INTRODUCTION — Frontotemporal dementia (FTD) is a neuropathologically and clinically heterogeneous disorder characterized by focal degeneration of the frontal and/or temporal lobes [1]. Age of onset is typically in the late 50s or early 60s. The primary initial clinical manifestations include changes in personality and social behavior or language, progressing over time to a more global dementia affecting other cognitive domains. A subset of patients may also exhibit symptoms of extrapyramidal or motor neuron involvement during the disease course.
There are no current US Food and Drug Administration (FDA)-approved disease-modifying treatments for FTD. Since the underlying pathology of FTD usually consists of tau or TAR DNA binding protein (TDP-43) aggregates, treatments geared toward beta-amyloid reduction that appear promising in Alzheimer disease (AD) are not expected to be effective for FTD.
Symptomatic relief can be provided by a variety of agents. However, these medications are not FDA approved for FTD and have limited evidence of efficacy. These medications should be considered in conjunction with nonpharmacologic interventions, such as thoughtful evaluation of the patient's living environment.
This topic discusses treatment issues specific to patients with FTD. Epidemiology, pathology, clinical features, and diagnosis of FTD, and the management of other forms of dementia, are discussed separately. (See "Frontotemporal dementia: Epidemiology, pathology, and pathogenesis" and "Frontotemporal dementia: Clinical features and diagnosis" and "Treatment of Alzheimer disease" and "Treatment of vascular cognitive impairment and dementia" and "Prognosis and treatment of dementia with Lewy bodies" and "Management of neuropsychiatric symptoms of dementia" and "Management of the patient with dementia".)
NONPHARMACOLOGIC INTERVENTIONS — In addition to managing behavior, nonpharmacologic interventions focus on health maintenance and safety. Nonpharmacologic treatment requires a strong partnership with the patient's caregivers.
Safety and driving — Because of prominent behavioral changes and impulsivity, safety becomes a concern early on in FTD. Patients often need protection from serious consequences of impaired judgment; supervision of financial decision-making, early retirement, and driving safety should be assessed and discussed in initial office visits [2-4]. A practice parameter published by the American Academy of Neurology provides guidelines regarding driving safety and discontinuation of driving [5] (see "Approach to the evaluation of older drivers", section on 'Cognitive function'). Physical supervision may be required if patients demonstrate behavior that is dangerous to themselves or others. These issues are discussed in detail separately. (See "Management of the patient with dementia".)
Exercise and mobility — Regular cardiovascular exercise should be encouraged for both general health and also the enhancement of cognition in patients with dementia. Exercise programs have demonstrated benefits in both mood and cognition in patients with dementia, and their importance should not be underestimated. (See "Management of the patient with dementia", section on 'Exercise programs'.)
Mobility becomes a problem in patients with FTD later in the disease course, particularly for those with prominent parkinsonism or amyotrophic lateral sclerosis (ALS). Physical therapy can help with balance and help maintain physical activity [6]. Physical aids such as a raised toilet seat, commodes, and removal of unsecured rugs can help reduce the potential for injuries in the home [7].
Speech therapy — Speech therapy and the use of communication aids may provide benefit early on in patients with semantic variant or nonfluent variant primary progressive aphasia [6]. Later in the course of the illness, evaluation of swallowing is critical to prevent aspiration.

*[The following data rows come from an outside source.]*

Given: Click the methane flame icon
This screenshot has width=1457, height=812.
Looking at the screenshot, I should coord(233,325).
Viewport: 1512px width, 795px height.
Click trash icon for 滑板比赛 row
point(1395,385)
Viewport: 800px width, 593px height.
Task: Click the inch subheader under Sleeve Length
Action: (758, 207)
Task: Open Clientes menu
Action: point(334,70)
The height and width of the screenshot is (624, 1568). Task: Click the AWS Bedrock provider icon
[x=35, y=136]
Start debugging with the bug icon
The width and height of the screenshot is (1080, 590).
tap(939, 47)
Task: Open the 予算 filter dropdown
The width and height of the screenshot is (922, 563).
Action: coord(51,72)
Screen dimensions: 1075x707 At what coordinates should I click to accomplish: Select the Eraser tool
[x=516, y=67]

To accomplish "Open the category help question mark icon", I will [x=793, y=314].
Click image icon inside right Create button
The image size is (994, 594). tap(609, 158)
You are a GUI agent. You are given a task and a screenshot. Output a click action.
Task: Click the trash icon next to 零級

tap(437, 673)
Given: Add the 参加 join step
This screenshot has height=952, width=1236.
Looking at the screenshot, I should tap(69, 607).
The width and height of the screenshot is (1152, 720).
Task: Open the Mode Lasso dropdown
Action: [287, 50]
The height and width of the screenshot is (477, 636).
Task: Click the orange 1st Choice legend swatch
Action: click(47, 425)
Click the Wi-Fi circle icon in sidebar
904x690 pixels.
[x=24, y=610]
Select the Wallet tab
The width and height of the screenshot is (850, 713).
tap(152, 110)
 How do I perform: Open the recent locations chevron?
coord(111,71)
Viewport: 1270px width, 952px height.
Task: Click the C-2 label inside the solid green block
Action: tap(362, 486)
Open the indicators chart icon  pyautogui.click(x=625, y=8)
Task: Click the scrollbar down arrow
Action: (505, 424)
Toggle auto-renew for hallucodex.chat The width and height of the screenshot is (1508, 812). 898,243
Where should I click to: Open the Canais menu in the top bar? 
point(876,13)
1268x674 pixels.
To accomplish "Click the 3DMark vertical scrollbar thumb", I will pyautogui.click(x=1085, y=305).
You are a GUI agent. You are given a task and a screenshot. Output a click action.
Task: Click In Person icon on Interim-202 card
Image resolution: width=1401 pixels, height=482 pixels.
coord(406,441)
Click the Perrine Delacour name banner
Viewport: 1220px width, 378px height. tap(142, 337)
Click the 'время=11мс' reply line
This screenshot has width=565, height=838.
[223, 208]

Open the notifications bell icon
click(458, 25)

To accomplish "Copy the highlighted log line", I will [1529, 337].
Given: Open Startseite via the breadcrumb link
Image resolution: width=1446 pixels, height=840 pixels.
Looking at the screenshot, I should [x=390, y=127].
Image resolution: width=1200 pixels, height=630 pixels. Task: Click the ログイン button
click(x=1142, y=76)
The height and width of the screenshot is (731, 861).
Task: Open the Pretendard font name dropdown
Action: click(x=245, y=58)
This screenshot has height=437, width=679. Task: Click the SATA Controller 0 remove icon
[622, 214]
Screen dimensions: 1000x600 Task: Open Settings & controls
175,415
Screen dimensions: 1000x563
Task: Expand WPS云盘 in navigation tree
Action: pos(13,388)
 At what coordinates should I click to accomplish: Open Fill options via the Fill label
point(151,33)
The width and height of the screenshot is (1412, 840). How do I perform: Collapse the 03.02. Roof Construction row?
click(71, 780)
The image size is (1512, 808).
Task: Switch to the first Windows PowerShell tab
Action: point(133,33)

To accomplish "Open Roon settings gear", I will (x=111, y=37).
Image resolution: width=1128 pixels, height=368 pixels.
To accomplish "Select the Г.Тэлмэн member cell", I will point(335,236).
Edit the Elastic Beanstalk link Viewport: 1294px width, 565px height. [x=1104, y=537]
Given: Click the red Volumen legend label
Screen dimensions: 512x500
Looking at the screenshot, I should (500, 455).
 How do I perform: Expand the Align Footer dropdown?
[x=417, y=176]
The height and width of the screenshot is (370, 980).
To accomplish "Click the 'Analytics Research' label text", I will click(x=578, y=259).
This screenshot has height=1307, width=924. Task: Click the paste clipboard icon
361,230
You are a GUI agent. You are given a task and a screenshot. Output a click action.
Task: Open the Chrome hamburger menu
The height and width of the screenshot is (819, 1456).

Behavioral modification — Nonpharmacologic behavioral modification techniques can be a useful adjunct in the management of the problematic behaviors in FTD. A behavioral monitoring log may help identify triggers that can be avoided or otherwise managed [7]. Distraction, redirection, and offering of simple choices can be effective alternatives to medications for disinhibition, compulsive habits or rituals, agitation, and anxiety, but require caregiver education and support [8]. A structured environment that avoids overstimulation can provide stability and predictability for the patient. Providing environmental cues for behaviors that should be encouraged (eg, laying out clothing, tools for self-care) and removing environmental cues for behaviors that should be discouraged (eg, car keys) can also be useful in some patients.
Caregiver stress is a significant problem in FTD. Respite care and support groups are available in most areas, often through the local agency on aging [4]. (See "Management of neuropsychiatric symptoms of dementia", section on 'Support for caregivers'.)
PHARMACOLOGIC TREATMENT — Pharmacologic treatment in FTD is symptomatic and aimed at alleviating neurobehavioral symptoms. Despite the fact that medications are commonly used for behavior symptoms, there is limited evidence regarding the efficacy of pharmacologic treatments in FTD [9].
Neurotransmitter systems — A neurochemical basis for FTD remains to be fully elucidated. Nonetheless, studies have indicated problems in certain neurotransmitter systems:
●Abnormalities in serotonin activity have been demonstrated in autopsy, neuroimaging, and cerebrospinal fluid studies in patients with FTD [10,11]. In addition, serotonergic dysfunction has been linked to many of the behavioral problems that are common in FTD. However, these associations have been made, for the most part, in patients without rather than those with FTD [2,12-15].
●Dopaminergic function can also be altered in patients with FTD, usually in proportion to the severity of extrapyramidal motor symptoms [16,17]. One study found that increased activity of dopaminergic neurotransmission and altered serotonergic modulation of dopaminergic neurotransmission were specifically associated with agitated and aggressive behavior, respectively [18].
●The cholinergic system appears to be relatively preserved in FTD, in contrast to Alzheimer disease (AD) [10,11,14].
Cognitive dysfunction — No medications have been demonstrated to improve or stabilize cognitive deficits in patients with FTD.
The available data do not support the use of cholinesterase inhibitors in FTD. The primary exception is when there is uncertainty about whether the patient has FTD or AD. In such cases, a therapeutic trial of a cholinesterase inhibitor is reasonable, given data supporting modest symptomatic benefits in patients with AD. (See "Cholinesterase inhibitors in the treatment of dementia", section on 'Indications'.)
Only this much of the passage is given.